With the wisdom of such literary predecessors, I sat to write my tome some nine months ago. Day after day, no muse leapt before my eyes, but only a solitary cursor on a blank monitor screen in a most ordinary landscape of File, Edit, View, Insert, Format, Tools, Table, Window and Help. In that lineup, Help was the only word that stirred my imagination. I wrote an uninspired line and then stared at it. I bolded it, italicized it, underlined it and it still remained as uninspired as ever.

One by one, I pulled down the menus, like a lone woman in a bar, hoping for an uplifting song to come out of a broken jukebox. And when weeks went by and my lines did not shed their flatness, I could do little but think about my predicament. Nights went by without a wink. And still, I descended the stairs day after day, poured myself a cup of tea and reported to my desk. Some days, I had the same anxious feeling of my New York Mondays.

Lightening finally struck, but not in the way that I had expected. It was not among a party crowd that I first sighted the muse. Nor did my sickness, my insomnia, feel happy at all. And the natural "coming" that Mani spoke of, alas never blessed me. But I made a wholly new discovery. I learned that the push to write is against human nature. The process I underwent on a daily basis was best captured by a professional athlete, who likened her daily running routine as exposing herself to getting hit by a hundred nails. To subject my mind to the rigors of true writing is to choose to sit on a chair of nails from nine to five, every day.

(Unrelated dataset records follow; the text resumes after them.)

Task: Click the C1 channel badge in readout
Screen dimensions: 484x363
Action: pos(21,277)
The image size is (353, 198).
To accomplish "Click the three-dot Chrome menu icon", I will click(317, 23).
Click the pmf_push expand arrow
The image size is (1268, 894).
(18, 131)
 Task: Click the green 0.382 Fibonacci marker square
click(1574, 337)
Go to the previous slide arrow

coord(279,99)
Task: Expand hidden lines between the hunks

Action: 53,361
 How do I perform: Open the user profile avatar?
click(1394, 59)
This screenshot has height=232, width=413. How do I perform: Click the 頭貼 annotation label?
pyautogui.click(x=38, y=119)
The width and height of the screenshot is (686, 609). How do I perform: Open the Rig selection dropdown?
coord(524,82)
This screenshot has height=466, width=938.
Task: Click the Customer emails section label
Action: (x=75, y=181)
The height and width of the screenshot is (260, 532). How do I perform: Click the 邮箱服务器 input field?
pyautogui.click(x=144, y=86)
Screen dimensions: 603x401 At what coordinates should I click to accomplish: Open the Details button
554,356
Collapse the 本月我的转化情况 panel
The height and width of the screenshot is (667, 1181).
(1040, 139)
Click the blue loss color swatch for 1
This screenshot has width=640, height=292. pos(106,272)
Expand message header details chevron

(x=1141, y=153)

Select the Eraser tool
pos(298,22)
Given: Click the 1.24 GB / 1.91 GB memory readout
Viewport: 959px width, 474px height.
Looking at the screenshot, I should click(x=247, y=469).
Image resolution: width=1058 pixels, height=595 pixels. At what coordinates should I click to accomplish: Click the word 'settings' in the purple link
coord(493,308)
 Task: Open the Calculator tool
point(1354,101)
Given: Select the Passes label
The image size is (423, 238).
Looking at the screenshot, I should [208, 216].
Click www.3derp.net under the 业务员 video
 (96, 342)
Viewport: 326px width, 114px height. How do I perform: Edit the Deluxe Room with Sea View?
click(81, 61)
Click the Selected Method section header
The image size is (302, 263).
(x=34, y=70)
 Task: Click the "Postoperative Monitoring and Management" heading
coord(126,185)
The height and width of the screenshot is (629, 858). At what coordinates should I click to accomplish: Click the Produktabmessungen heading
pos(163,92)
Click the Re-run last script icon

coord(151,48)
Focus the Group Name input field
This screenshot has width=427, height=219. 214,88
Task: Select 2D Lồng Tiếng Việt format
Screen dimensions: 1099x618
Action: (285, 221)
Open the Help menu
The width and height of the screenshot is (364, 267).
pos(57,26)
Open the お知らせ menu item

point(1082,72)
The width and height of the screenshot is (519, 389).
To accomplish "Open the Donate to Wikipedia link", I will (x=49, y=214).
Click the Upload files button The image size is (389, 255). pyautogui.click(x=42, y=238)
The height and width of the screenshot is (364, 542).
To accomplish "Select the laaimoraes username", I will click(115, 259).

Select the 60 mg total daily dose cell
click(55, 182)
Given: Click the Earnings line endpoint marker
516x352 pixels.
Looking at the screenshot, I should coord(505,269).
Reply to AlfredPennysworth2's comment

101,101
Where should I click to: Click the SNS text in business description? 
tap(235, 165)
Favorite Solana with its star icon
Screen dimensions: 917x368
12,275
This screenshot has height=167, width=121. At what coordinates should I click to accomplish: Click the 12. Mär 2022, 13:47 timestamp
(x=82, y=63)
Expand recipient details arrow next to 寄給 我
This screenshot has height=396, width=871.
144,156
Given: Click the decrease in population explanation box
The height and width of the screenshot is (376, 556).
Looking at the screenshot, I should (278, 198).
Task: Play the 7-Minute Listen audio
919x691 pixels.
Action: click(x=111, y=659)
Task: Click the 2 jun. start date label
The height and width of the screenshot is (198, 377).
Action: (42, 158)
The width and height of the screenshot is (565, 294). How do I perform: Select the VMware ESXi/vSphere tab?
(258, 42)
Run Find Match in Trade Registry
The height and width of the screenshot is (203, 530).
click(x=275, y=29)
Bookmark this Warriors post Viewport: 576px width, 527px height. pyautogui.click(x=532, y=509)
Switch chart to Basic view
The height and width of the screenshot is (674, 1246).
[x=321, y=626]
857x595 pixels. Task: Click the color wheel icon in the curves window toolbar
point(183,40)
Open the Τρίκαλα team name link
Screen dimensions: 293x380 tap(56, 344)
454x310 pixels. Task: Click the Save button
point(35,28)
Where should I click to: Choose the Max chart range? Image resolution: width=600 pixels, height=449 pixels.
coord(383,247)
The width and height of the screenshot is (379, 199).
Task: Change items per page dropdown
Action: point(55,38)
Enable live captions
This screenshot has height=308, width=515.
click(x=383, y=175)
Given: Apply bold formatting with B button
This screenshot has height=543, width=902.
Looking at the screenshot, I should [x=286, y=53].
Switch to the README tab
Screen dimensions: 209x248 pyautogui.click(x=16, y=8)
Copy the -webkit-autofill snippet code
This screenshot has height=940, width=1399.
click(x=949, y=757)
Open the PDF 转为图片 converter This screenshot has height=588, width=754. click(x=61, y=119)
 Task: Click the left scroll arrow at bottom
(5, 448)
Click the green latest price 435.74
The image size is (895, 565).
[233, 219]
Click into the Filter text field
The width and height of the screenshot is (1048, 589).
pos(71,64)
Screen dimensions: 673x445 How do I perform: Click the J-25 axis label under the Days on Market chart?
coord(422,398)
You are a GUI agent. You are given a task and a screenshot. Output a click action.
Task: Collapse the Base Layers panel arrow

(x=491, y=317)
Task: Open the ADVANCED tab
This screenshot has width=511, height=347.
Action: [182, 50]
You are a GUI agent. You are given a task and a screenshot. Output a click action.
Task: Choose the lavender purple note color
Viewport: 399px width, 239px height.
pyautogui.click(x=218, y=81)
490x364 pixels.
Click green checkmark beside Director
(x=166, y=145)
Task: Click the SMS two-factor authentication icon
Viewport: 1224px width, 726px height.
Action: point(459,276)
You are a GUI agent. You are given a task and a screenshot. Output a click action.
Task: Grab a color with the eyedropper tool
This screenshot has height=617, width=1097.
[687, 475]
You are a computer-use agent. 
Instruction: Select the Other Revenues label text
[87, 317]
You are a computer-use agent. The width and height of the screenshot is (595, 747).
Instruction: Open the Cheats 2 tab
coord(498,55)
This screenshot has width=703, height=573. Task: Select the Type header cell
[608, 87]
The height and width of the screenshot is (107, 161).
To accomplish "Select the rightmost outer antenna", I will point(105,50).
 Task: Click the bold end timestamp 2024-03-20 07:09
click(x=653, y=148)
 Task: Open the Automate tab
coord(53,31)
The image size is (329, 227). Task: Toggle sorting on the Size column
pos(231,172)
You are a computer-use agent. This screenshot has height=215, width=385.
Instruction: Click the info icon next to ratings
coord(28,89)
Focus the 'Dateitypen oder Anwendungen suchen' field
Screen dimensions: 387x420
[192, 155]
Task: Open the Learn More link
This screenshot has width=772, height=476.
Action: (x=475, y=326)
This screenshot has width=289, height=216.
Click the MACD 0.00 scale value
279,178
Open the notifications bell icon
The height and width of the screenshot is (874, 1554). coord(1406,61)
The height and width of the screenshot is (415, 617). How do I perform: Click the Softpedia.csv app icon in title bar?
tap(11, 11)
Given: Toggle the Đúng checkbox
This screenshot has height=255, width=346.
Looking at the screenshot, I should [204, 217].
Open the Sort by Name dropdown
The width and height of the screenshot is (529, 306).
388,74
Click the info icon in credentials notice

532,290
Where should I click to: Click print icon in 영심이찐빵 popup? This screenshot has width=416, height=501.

Physicists described it best by saying that the inclination of all objects is to be in a state of chaos. That goes for writing too. The mind prefers not to examine every word, write a sentence and examine the relationship of the new sentence to the one before and ask itself, at every period, whether the latest sentence tells with utmost clarity what the writer meant. The mind would rather not have to inspect whether one paragraph follows the logic of another. If forced, it would much rather spew a few metaphors here and there and leave it to pretty ambiguities to finish the job of an unrefined idea.

To do the kind of writing that I needed to do, I had to first unlearn most of my Iranian education. Writing is not telling. I stopped looking for inspiration to come from some superhuman heaven. The seat of writing is in the human mind. Its manifestation not only expresses the passion of that mind but also its fashion -- how a mind sees and deciphers the world and how it presents that learning with clarity and simplicity.

Though they never articulated it, masters such as Forough and Shamlou must have known this truth. They knew that only the artisan can give birth to the artist. And yes, writing can be both magical and miraculous, once that unmentionable part reconciles with the daily touch of a chair of nails.